The harvest of traditional roots and tubers – yam, manioc and sweet potatoes – was also smaller, their joint report said.

"After so many years of war, living conditions for most Burundians are very harsh and this drought is creating additional pressure on an already deeply impoverished people," said WFP's Zlatan Milisic.

Food shortages are particularly acute in Burundi's "food basket," the provinces in the north, northeast and central parts of the country, the report said.

In these provinces, families have already resorted to selling their livestock and other assets, including the roofs of their houses, as well as migrating in search of casual labour, or seeking alternative sources of food, it said.

Food insecurity has been worsening ever since the war broke out in 1993, damaging or destroying infrastructure, preventing the free movement of people and devastating the economy.

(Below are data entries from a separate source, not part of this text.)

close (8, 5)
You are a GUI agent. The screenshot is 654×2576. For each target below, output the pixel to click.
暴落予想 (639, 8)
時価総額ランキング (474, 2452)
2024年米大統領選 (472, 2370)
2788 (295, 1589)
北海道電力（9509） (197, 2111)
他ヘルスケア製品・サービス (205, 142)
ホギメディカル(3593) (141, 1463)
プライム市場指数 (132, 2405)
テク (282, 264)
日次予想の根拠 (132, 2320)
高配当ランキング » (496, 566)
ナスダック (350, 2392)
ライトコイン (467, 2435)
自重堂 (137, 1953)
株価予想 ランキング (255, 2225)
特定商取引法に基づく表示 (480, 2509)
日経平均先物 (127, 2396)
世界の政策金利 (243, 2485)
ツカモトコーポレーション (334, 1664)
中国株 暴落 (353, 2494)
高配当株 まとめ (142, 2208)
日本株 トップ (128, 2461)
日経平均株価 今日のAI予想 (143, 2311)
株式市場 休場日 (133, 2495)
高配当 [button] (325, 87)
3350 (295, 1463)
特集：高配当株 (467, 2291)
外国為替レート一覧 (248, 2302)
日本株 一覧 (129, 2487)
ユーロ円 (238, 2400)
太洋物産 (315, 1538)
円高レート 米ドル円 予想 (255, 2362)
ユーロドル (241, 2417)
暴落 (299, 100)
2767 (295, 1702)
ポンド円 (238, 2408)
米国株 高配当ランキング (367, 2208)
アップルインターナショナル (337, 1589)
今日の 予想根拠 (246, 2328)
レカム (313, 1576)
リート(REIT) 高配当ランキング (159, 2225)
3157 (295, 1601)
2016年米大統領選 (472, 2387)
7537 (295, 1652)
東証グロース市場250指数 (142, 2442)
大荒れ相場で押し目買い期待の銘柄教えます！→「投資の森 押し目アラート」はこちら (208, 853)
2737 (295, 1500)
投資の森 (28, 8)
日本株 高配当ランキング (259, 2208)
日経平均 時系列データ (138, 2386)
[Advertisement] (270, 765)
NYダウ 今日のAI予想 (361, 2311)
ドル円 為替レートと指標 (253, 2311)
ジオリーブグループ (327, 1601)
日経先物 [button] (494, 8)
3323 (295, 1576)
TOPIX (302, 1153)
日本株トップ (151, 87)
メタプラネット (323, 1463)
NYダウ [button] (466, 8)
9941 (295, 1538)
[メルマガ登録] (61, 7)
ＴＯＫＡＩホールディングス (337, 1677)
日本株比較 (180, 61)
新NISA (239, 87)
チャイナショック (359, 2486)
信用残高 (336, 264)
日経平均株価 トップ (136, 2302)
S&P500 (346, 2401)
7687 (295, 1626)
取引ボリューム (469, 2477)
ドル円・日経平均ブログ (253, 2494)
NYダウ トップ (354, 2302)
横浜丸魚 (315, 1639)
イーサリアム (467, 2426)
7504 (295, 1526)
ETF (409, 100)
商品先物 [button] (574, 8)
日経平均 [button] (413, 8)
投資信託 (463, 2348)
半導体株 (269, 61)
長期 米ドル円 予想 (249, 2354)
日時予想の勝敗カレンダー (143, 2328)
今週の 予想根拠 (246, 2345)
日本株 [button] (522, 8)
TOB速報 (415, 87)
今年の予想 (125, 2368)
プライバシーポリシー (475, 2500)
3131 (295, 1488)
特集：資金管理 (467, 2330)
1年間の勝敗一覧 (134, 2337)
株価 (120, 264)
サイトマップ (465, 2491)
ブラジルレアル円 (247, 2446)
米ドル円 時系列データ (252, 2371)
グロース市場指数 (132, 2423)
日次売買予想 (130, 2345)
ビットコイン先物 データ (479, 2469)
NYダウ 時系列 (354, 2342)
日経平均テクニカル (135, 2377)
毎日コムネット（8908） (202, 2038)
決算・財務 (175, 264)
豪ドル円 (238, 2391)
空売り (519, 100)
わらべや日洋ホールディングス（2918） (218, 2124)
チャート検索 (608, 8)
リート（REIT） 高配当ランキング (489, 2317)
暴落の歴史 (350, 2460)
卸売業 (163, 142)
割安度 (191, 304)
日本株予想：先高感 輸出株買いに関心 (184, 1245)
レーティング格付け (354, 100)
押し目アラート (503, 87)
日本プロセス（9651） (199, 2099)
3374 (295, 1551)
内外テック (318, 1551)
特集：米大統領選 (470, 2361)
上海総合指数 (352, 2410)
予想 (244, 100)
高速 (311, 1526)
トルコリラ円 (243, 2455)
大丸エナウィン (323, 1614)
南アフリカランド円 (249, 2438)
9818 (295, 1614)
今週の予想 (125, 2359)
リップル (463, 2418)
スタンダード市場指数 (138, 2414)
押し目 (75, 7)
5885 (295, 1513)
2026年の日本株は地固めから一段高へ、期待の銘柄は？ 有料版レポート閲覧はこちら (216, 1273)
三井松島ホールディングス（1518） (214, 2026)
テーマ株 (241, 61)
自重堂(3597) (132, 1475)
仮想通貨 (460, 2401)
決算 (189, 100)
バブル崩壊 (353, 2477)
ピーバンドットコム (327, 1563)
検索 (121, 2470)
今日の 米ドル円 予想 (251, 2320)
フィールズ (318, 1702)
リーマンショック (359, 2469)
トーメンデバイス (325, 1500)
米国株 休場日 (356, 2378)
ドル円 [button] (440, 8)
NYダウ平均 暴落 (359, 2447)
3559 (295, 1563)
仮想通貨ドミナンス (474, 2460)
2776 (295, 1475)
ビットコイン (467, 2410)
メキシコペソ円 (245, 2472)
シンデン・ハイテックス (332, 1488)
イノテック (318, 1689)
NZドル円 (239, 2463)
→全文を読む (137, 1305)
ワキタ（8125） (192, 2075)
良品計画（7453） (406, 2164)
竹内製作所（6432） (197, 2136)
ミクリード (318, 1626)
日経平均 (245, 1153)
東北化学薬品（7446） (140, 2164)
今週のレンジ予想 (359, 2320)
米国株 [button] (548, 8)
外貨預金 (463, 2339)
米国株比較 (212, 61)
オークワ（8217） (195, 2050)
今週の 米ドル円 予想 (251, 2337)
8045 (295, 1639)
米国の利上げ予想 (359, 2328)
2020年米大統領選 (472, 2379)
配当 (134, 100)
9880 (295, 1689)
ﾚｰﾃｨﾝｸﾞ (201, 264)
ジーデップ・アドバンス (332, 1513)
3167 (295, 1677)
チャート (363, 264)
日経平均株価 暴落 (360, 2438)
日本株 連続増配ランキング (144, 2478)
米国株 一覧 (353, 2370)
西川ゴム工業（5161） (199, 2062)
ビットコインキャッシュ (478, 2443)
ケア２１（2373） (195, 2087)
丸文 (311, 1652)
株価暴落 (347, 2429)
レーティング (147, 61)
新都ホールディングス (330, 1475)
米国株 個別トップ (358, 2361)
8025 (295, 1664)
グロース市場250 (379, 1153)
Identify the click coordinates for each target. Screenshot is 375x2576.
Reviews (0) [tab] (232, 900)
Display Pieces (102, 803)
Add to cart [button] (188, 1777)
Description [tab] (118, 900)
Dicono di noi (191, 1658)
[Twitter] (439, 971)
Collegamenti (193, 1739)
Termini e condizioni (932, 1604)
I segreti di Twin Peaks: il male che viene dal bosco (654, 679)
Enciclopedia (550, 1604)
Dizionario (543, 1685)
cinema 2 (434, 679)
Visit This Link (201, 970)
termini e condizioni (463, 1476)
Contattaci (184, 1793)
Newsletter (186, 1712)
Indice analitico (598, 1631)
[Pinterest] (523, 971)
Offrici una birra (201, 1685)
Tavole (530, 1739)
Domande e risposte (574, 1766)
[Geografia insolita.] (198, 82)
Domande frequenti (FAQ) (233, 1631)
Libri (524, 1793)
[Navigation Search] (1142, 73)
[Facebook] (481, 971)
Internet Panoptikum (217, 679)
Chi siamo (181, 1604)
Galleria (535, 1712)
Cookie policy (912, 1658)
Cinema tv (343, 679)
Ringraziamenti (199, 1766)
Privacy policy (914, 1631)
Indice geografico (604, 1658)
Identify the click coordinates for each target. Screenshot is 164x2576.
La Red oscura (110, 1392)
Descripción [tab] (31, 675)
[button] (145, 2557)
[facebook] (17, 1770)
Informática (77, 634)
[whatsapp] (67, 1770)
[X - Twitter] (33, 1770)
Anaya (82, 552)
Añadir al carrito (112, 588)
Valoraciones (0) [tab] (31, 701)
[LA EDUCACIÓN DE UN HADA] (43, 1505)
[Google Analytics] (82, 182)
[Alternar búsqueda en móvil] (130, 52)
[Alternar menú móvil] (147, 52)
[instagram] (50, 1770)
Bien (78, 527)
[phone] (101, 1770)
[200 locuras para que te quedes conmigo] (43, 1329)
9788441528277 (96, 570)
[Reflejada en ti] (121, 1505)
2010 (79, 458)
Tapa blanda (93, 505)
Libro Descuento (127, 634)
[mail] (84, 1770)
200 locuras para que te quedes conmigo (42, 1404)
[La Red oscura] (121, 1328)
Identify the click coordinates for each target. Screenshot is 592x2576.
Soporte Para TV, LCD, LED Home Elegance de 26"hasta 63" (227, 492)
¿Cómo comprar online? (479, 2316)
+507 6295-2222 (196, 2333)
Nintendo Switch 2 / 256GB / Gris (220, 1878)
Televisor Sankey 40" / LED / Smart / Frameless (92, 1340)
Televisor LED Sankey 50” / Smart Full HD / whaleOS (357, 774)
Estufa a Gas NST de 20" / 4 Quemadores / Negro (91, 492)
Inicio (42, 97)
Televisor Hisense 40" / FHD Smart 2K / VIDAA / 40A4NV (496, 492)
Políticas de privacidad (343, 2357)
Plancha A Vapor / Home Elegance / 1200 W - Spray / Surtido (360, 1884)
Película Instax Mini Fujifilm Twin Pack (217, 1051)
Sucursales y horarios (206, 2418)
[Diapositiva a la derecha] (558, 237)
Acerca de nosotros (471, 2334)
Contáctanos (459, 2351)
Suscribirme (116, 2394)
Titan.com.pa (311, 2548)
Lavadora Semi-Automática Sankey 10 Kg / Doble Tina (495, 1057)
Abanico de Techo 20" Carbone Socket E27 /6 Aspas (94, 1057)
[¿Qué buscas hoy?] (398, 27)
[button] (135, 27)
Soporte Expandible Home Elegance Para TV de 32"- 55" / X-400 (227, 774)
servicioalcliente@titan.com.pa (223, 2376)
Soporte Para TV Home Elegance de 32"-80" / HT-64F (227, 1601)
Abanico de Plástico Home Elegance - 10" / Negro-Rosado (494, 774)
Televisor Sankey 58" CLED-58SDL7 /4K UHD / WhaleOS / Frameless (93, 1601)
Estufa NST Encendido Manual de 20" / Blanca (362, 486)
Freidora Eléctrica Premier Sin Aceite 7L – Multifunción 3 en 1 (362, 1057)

According to WFP's food security survey last September, 16 per cent of Burundi's 7.6 million people have been chronically short of food, while 68 per cent have been living on the brink of chronic food shortages.

"To mitigate the impact of the gradual disappearance of cassava, the main inter-season crop, in certain provinces, FAO has embarked on a B-carotene-rich sweet potato cutting and healthy cassava material rapid propagation programme for 120,000 households," said FAO's Mustafa S. Cassama.

FAO also intended to run a propagation programme for a modified stem crop, taro, using indexed in vitro plant materials, he said.